-- Task requirements --
The records below must be reproduced exactly. Strip out the pictures.

-- Provided records --

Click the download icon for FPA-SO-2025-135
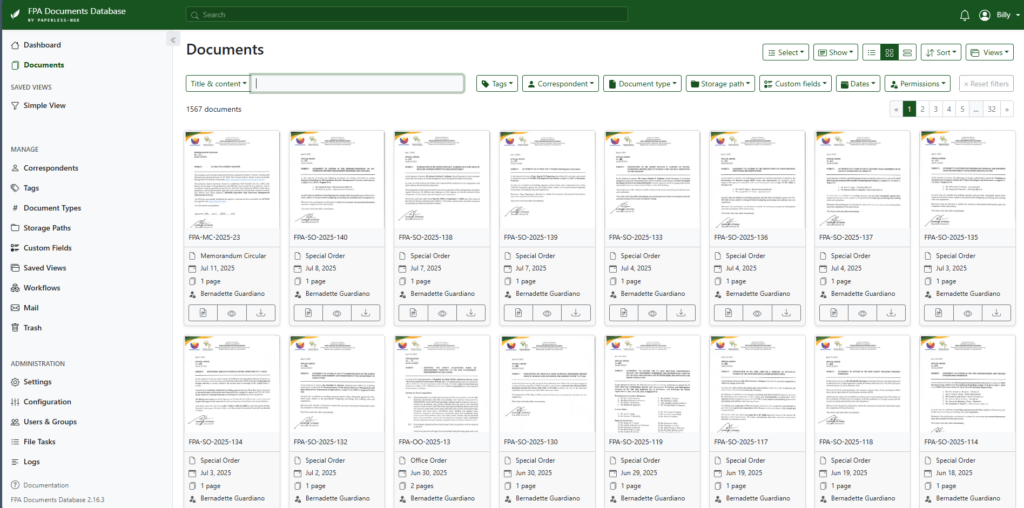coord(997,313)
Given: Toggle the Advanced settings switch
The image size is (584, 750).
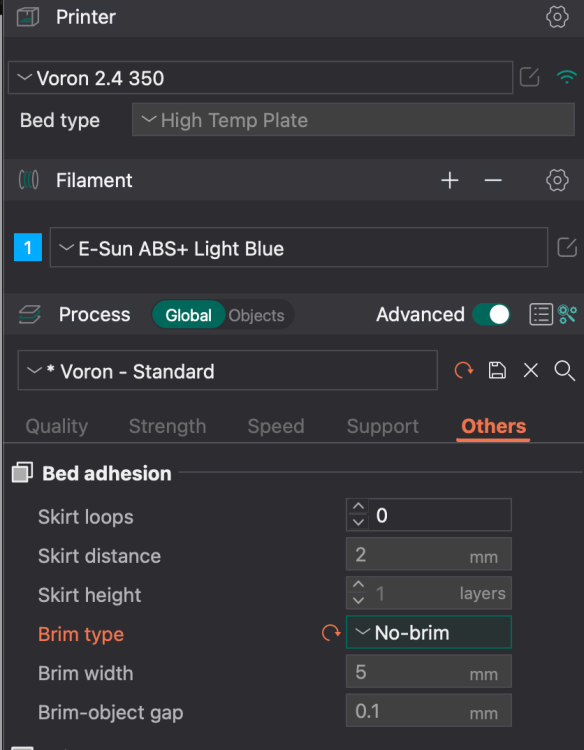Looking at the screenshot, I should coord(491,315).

-- Output of the task --
Click the download icon for FPA-SO-2025-135
coord(997,313)
Given: Toggle the Advanced settings switch
The image size is (584, 750).
Looking at the screenshot, I should coord(491,315).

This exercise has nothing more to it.